Though León says she hasn’t received any complaints about the bike racks yet, she’s concerned that the city isn’t doing a good job of informing residents about the rules.

“It’s ultimately about how you share the streets,” she says. “Cyclists skirt the law and it really puts them at risk and I think that’s why the board takes a more stern stance against biking because people keep breaking the law and it can be really dangerous.”

But Cutrufo says Citi Bikes can be an equalizer. They allow residents who are tight on cash to travel where they need to go.

City Planning’s Bushwick neighborhood plan, linked to the rezoning, says that the neighborhood is set to get six more Citi Bike racks this year.

The end of car culture?

The Bushwick rezoning could bring up to 18,000 more people to the neighborhood. If that means more cars too, Bushwick is in big trouble, Wingfield says.

“That is something the city absolutely cannot handle,” she says.

But León envisions the opposite. The neighborhood already consists of 82 percent non-car commuters.
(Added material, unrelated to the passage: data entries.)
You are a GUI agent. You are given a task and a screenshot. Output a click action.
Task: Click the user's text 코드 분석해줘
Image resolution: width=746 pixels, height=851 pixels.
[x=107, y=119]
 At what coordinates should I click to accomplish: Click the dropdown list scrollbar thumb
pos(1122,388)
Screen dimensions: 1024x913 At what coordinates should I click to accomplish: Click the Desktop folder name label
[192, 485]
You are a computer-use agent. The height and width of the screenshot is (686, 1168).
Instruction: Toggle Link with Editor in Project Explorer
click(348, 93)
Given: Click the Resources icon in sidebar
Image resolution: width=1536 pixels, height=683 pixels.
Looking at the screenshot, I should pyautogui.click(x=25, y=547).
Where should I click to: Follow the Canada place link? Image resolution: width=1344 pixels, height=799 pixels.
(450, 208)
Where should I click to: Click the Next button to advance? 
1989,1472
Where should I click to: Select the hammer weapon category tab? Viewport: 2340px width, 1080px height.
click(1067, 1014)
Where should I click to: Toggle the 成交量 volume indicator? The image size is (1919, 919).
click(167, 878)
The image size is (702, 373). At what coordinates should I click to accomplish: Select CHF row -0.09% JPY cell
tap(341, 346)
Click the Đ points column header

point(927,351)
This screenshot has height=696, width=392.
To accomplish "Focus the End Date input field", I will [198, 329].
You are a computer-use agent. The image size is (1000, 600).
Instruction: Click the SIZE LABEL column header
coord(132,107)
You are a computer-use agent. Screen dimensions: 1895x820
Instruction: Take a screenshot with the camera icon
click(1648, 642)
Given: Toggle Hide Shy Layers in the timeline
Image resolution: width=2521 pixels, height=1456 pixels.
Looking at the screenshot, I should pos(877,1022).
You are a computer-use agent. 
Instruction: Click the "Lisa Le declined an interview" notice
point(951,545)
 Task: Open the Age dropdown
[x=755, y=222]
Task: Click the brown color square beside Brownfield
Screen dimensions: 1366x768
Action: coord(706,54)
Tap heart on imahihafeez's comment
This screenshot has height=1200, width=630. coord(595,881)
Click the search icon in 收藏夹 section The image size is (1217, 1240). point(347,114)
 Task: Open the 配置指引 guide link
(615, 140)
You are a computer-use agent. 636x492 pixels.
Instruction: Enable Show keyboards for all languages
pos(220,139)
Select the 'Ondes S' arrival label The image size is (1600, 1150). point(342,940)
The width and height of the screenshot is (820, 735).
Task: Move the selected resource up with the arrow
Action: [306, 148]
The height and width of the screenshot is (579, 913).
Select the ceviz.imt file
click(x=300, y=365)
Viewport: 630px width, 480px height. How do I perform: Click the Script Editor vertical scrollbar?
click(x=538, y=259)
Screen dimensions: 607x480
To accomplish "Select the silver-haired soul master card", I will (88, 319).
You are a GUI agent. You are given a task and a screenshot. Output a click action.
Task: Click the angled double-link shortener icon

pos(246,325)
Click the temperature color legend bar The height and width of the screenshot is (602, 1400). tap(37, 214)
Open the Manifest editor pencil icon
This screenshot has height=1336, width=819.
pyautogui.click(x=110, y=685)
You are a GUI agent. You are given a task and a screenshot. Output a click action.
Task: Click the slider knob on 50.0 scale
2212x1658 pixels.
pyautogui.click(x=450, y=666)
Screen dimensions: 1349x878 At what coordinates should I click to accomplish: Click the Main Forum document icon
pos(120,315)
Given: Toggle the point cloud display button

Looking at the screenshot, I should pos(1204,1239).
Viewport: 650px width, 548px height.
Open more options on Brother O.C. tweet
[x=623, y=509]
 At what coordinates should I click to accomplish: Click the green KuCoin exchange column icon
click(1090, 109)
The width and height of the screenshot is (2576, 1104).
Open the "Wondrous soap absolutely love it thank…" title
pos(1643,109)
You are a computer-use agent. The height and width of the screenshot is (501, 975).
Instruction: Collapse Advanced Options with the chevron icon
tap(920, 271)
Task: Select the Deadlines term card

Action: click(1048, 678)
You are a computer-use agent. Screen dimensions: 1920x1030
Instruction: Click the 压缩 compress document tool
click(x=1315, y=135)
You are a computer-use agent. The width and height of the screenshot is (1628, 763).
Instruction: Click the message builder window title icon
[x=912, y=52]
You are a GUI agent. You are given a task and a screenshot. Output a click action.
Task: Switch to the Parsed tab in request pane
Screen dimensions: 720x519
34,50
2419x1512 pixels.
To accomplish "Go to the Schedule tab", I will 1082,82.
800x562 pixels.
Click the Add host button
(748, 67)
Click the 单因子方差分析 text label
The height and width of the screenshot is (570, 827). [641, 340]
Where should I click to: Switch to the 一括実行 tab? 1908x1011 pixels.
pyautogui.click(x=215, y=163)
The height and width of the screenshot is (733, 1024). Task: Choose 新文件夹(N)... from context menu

With even more residents coming from other parts of the city, it will likely bring more pedestrians and cyclists.

The community board is starting to reflect this change, she says. Albeit, slowly.

“We have more of a mix than we did,” she says. “There are certainly a lot of drivers, but we have a lot of cyclists. One person drives a moped.”

And in many cases, Bushwick residents can do both. Eddie Gonzalez says he drives, but nothing compares to riding his bike with the Schwinn gang.

The Classic Riders might not be bike advocates, but Gonzalez sees the need for more help for cyclists. After all, bikes unite all kinds of folks in the neighborhood, he says.

“We have a lot of things in common, whether it’s music or stopping at a bodega and drinking a beer,” he says. “It’s like family. We get to know each other for so long.”